In July 2020, Quinn Emanuel achieved a favorable settlement for its client Advent International in the first scheduled “Busted Deal” trial of the COVID-19 era. The week before trial, the parties reached a settlement in which Advent agreed to purchase Forescout, a leader in network access control, for $1.43 billion, a substantial reduction from the original deal size of $1.9 billion it had agreed to just five months earlier.
On February 6, 2020, Advent and Forescout finalized an agreement pursuant to which Advent would acquire all outstanding shares of Forescout common stock in an all-cash transaction valued at $1.9 billion. However, soon thereafter, Forescout announced that in the first quarter of 2020, it experienced an almost 25% decrease in year-over-year revenue growth and it missed street consensus earnings projections by more than 70%. It identified COVID-19 as the primary cause for its drastic underperformance.
Advent was shocked; it had reasonably expected that Forescout’s business model could weather the shift to the work-from-home environment that became predominant as a result of the COVID-19 crisis, especially since many of Forescout’s competitors in cybersecurity thrived in the first quarter. As a result of Forescout’s underperformance in the first quarter, Advent believed that the closing conditions for the deal had not been satisfied.
Three days before the scheduled May 18, 2020 closing of the merger of Advent’s affiliate with and into Forescout, Advent announced that it would not consummate the deal. On May 19, Forescout sued for specific performance of the $1.9 billion transaction.
Advent had three reasons for backing out of the deal, each of which presented challenges:
The first reason was that Forescout’s poor first-quarter performance constituted an MAE (Material Adverse Effect) under the parties’ Merger Agreement. Establishing an MAE can be a difficult task and in fact there has been only one case in the history of Delaware Chancery Court declaring an MAE. More challenging still, the Agreement specifically excluded any downturns in performance caused by “pandemics” from constituting a Material Adverse Effect, unless the company was disproportionately impacted by the pandemic. Advent therefore had to show Forescout’s dramatic downturn was unique among its peers.
The second reason was that Forescout had failed to operate the company as it would in the ordinary course, which it was obligated to do by the parties’ Agreement. This presented novel interpretation challenges in light of the pandemic: what does it mean to operate in the “ordinary course” in light of a global pandemic, with shut-down orders and other government prohibitions? Courts are grappling with whether such a requirement should be evaluated in the context of a global pandemic, or in the context of the pre-pandemic world, a question that may turn on the specific wording of the ordinary course provision. And even if the measuring stick is how a company should operate in a global pandemic, courts are struggling with how to measure what a company should do during a pandemic, given COVID-19’s unprecedented impact on the world.

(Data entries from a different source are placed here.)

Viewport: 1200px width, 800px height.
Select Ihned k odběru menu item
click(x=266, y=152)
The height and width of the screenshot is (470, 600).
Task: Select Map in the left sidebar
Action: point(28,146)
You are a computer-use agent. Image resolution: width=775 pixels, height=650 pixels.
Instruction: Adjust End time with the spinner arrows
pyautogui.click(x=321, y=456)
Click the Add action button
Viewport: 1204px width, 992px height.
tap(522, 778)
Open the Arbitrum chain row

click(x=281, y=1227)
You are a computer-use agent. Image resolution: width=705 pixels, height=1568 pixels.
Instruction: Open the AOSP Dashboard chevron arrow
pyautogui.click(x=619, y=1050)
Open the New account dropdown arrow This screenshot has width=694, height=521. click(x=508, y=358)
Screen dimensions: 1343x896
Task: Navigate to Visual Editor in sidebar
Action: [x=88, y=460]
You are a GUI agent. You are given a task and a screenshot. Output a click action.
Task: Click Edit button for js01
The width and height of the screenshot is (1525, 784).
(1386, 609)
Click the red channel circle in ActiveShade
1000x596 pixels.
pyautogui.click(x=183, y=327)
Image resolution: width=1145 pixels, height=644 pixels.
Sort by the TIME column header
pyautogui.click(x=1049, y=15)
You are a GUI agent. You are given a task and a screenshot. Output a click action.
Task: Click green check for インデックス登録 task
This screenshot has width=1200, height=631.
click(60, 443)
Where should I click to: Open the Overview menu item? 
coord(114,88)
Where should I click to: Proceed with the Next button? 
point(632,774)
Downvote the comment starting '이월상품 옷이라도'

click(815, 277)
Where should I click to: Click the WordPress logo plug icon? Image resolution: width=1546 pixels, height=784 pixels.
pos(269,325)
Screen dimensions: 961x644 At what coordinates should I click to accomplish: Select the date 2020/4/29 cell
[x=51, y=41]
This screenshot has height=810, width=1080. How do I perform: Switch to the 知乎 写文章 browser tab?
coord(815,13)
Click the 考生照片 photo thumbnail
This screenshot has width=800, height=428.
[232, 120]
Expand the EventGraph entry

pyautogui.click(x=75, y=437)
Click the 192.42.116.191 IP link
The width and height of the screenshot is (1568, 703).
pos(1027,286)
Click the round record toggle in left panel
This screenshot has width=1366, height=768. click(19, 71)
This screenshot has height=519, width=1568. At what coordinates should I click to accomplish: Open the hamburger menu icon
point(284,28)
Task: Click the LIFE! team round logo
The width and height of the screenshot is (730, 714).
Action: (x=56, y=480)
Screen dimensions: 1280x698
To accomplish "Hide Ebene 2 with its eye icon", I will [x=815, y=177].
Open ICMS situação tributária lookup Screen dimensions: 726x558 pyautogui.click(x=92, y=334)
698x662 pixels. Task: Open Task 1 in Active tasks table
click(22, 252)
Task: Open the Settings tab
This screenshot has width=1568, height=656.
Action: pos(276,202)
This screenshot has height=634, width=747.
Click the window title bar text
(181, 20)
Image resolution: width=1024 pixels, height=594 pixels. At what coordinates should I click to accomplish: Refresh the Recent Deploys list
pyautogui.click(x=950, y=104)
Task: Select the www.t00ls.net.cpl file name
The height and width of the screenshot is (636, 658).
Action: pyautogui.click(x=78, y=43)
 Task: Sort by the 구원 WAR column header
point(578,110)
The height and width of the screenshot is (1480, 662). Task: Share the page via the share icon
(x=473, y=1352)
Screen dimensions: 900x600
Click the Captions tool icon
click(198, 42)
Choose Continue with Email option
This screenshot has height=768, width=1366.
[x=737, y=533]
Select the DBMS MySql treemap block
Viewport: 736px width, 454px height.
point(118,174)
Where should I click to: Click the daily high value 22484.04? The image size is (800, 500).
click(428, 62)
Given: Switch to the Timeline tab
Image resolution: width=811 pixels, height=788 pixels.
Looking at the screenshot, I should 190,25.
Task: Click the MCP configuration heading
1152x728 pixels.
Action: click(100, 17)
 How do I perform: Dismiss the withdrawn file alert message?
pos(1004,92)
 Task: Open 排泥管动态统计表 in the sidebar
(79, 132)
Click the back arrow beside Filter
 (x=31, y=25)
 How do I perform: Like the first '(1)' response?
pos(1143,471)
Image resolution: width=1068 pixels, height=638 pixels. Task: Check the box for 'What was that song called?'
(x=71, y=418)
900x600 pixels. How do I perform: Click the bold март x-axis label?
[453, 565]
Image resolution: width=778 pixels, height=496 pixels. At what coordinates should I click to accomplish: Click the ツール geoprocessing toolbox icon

The third reason Advent argued was that specific performance could not be awarded under the contract unless the debt financing contemplated by the Agreement was available, and that such financing was not available because Advent could not, in good faith, deliver a solvency certificate to the lenders. Advent had a good faith basis to believe that Advent could not shoulder the $400 million debt load necessary to consummate the transaction as written and therefore it refused to sign the solvency certificate. Forescout argued, however, that the deal was not contingent on financing and, in any event, Advent had an obligation to seek alternative financing for the transaction and if it refused to do so, Forescout should be permitted to line up alternative financing itself.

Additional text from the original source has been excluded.